§ **Short exercise A**
Find every line in the records below that contains the string "perform" and copy each one out in full. Case counts.

The same adverts that we’ve seen on TV, but this time they’re the unedited, longer versions that we can’t avoid on the massive screen. Usually we’d ignore them at home by making tea, fast forwarding (if it’s a recorded program) or muting them entirely.

Not at the cinema.

Nope, here you have to endure it all in high definition with super loud digital surround sound.

Still boring.

sleep cinema

In addition to the adverts for cars, yoghurts, perfumes, mobile phones and alcohol (seriously, what exactly IS the demographic here?), they have at least 3 or 4 adverts about the cinema experience.

Eh?

It’s basically 10 minutes spent telling us how great it is to visit the cinema and how much you should go to the cinema and what to expect at the cinema…..WHILST YOU’RE SAT IN THE CINEMA!

Surely these are the adverts that should be on TV?  I really don’t understand the point of advertising a product to people who are already using it.

“Try Oxygen….it’s great!”

In addition, they advertise that “It’s not too late to grab a Coke from the foyer”.

This isn’t because you’ve forgotten to buy refreshments, but because you’ve already finished your drink during the 40 minutes of crap you’ve had to endure prior to the film.

Technical difficulties

Blurry screen, sound out of sync, all the lights staying on, lines and marks on the picture throughout, bad sound etc… I’ve experienced it all.

vhs

The daddy of technical fuck ups, however, was back when ‘Star Trek: Into Darkness’ was having its run back in 2013. I had already seen it in 3D, but I really wanted to see it again in IMAX so I decided to go to a late night showing [1].

The film got to around 10 minutes from the end when suddenly the screen went pitch black. The sound was still going on, but there were no visuals.

Never before has a film’s title been so appropriate.

§ **Short exercise B**
Rewrite the cinema piece from "Not at the cinema." to "SAT IN THE CINEMA!", replacing "yoghurts" with "desserts".

§ **Records to process**
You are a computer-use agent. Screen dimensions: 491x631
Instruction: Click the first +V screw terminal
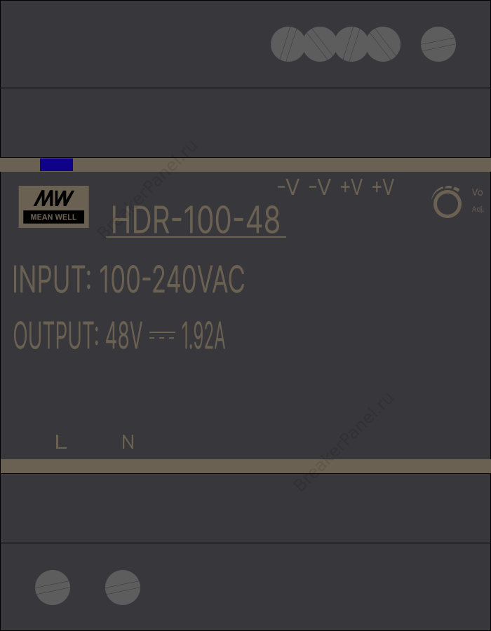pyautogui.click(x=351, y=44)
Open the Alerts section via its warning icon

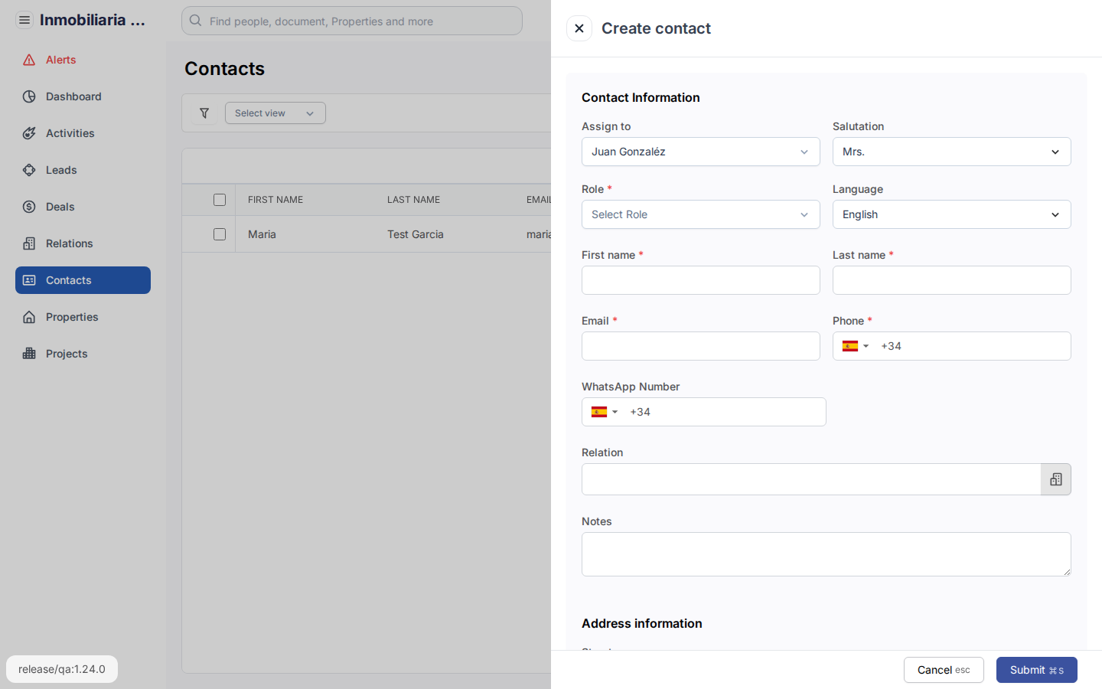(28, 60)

--

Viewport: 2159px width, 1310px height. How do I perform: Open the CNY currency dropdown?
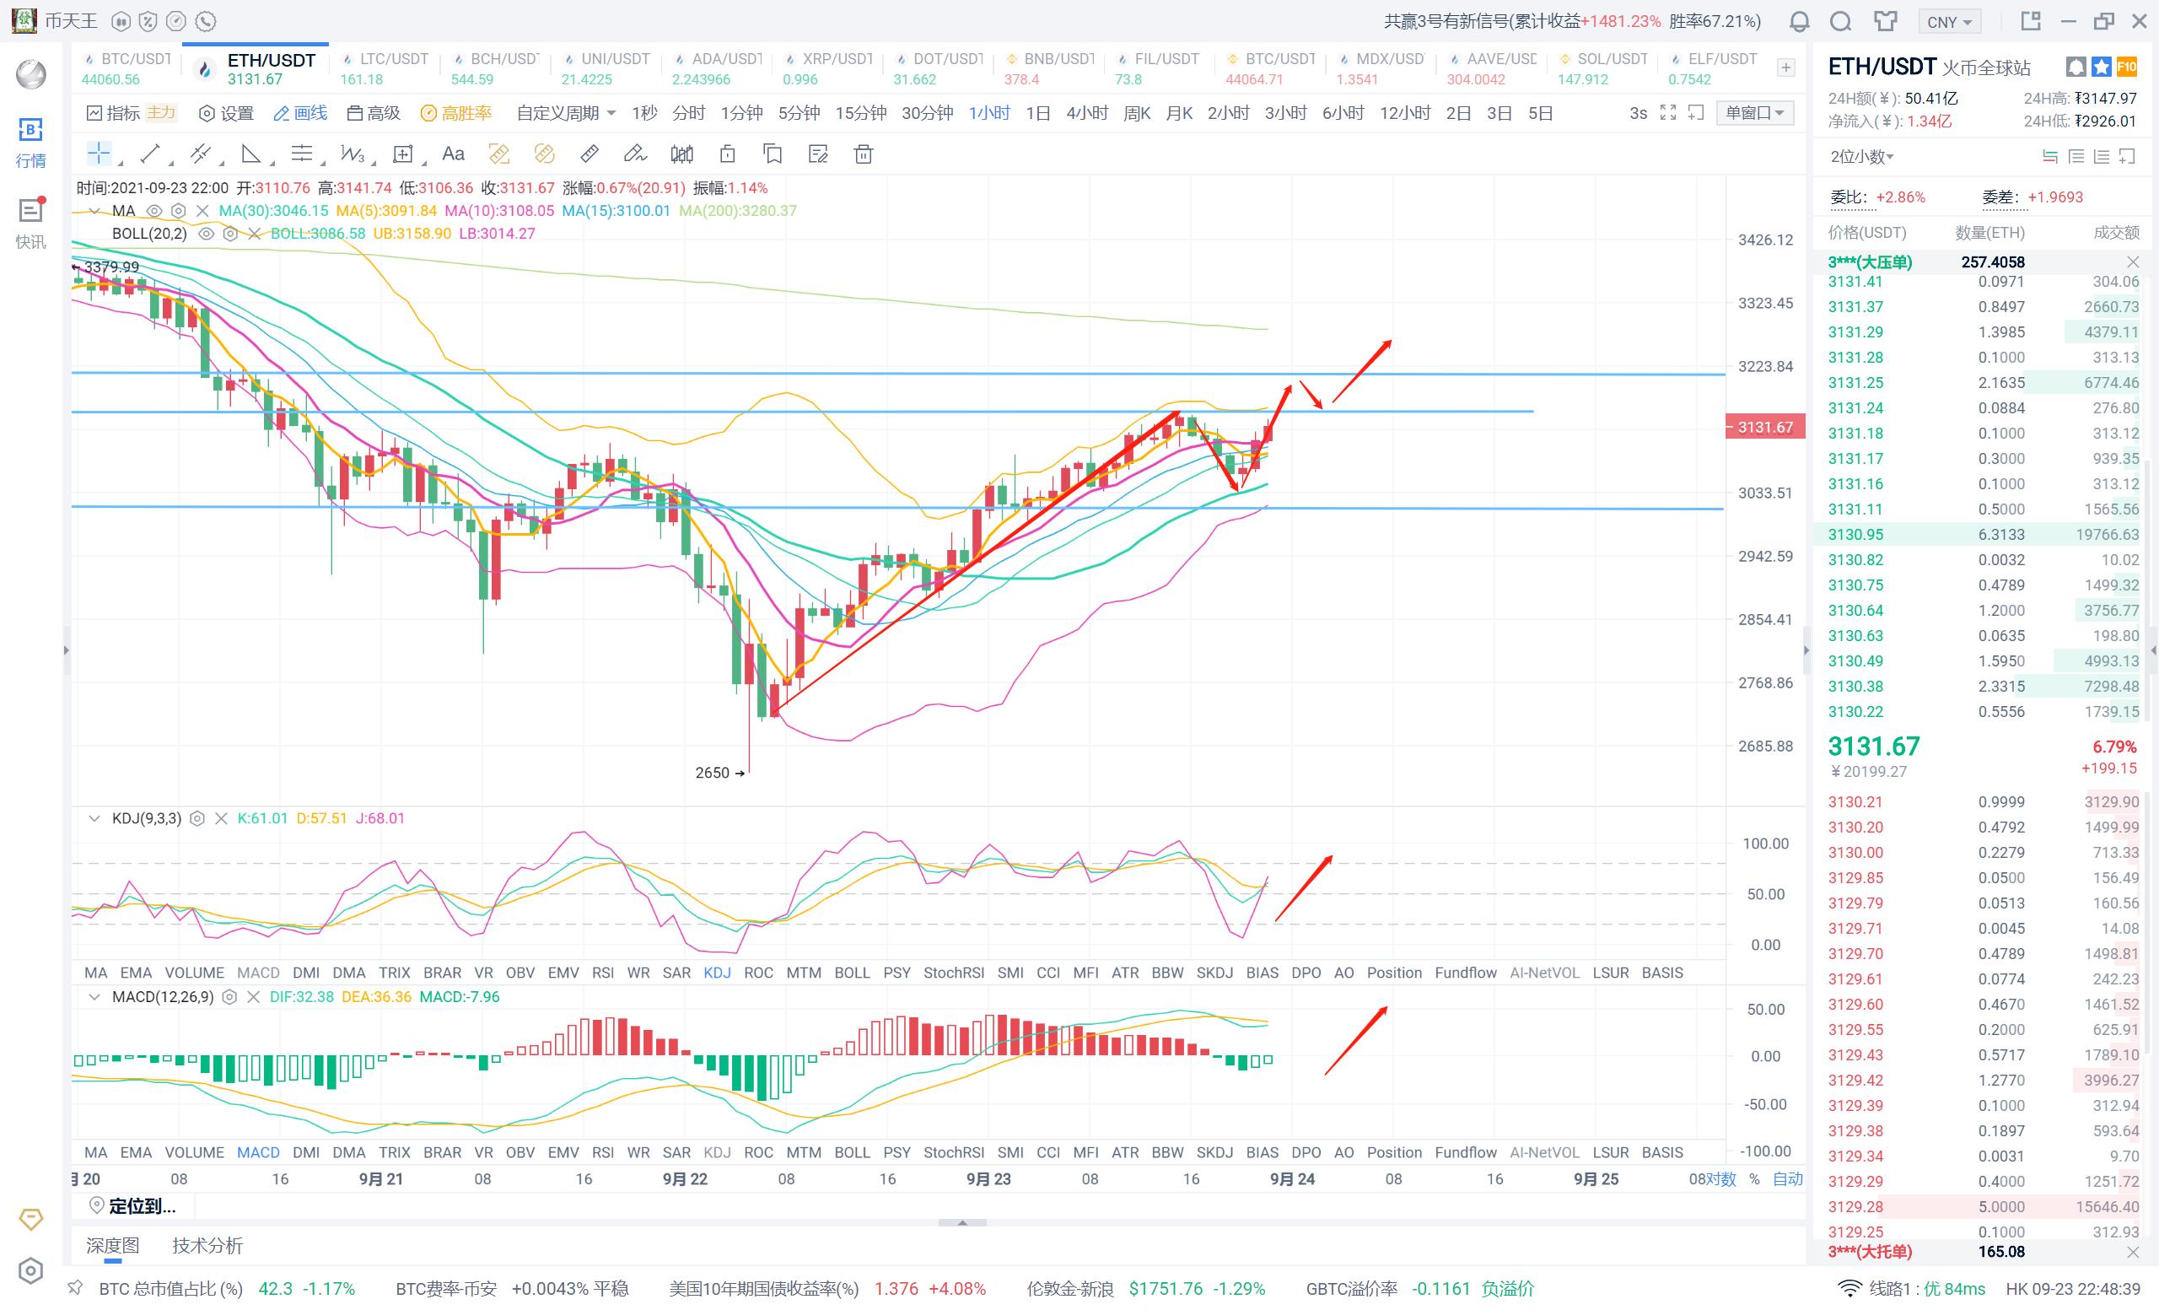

--

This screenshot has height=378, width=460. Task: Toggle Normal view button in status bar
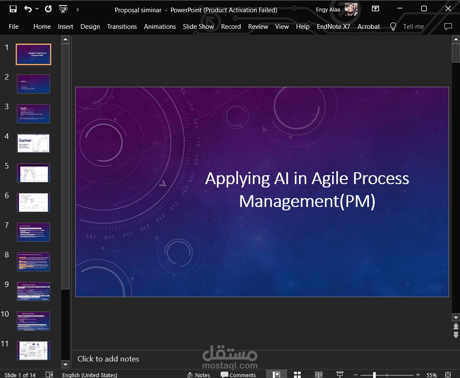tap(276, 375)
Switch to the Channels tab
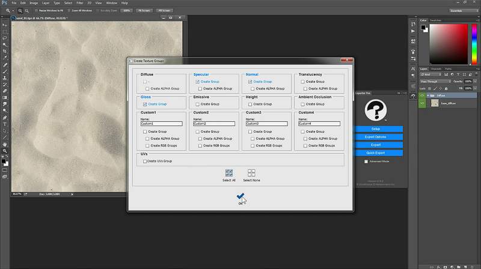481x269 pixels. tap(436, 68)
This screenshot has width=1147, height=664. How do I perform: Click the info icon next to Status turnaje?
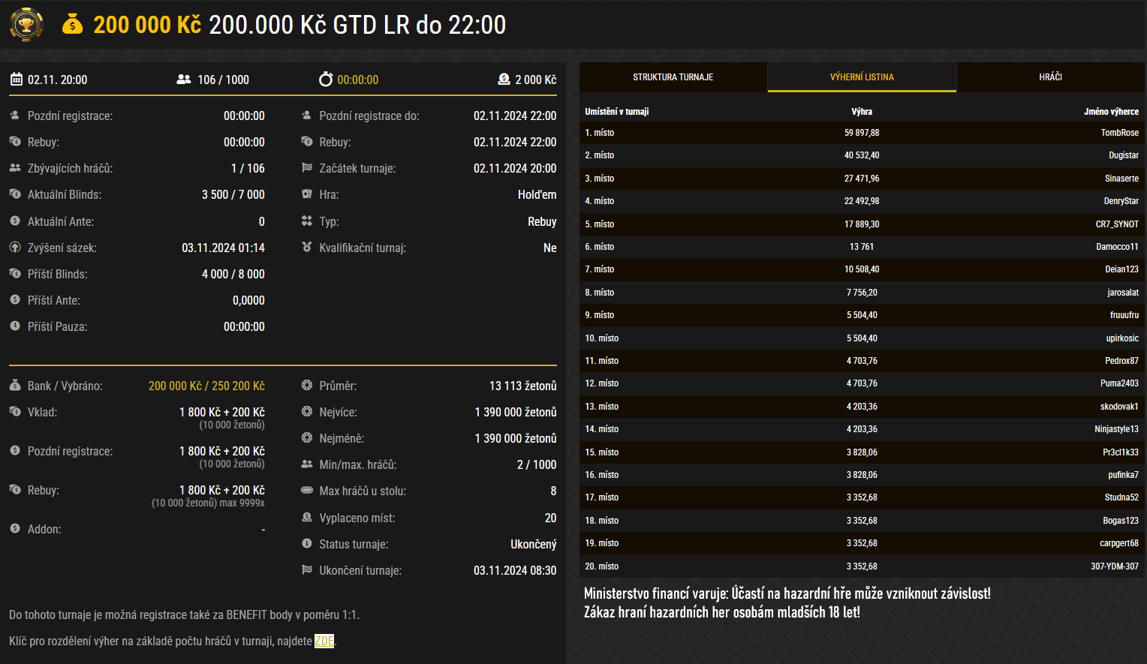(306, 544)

§ **Result A**
Viewport: 2159px width, 1310px height. How do I perform: Open the CNY currency dropdown?
This screenshot has width=1147, height=664. How do I perform: Click the info icon next to Status turnaje?

§ **Result B**
Not at the cinema.

Nope, here you have to endure it all in high definition with super loud digital surround sound.

Still boring.

sleep cinema

In addition to the adverts for cars, desserts, perfumes, mobile phones and alcohol (seriously, what exactly IS the demographic here?), they have at least 3 or 4 adverts about the cinema experience.

Eh?

It’s basically 10 minutes spent telling us how great it is to visit the cinema and how much you should go to the cinema and what to expect at the cinema…..WHILST YOU’RE SAT IN THE CINEMA!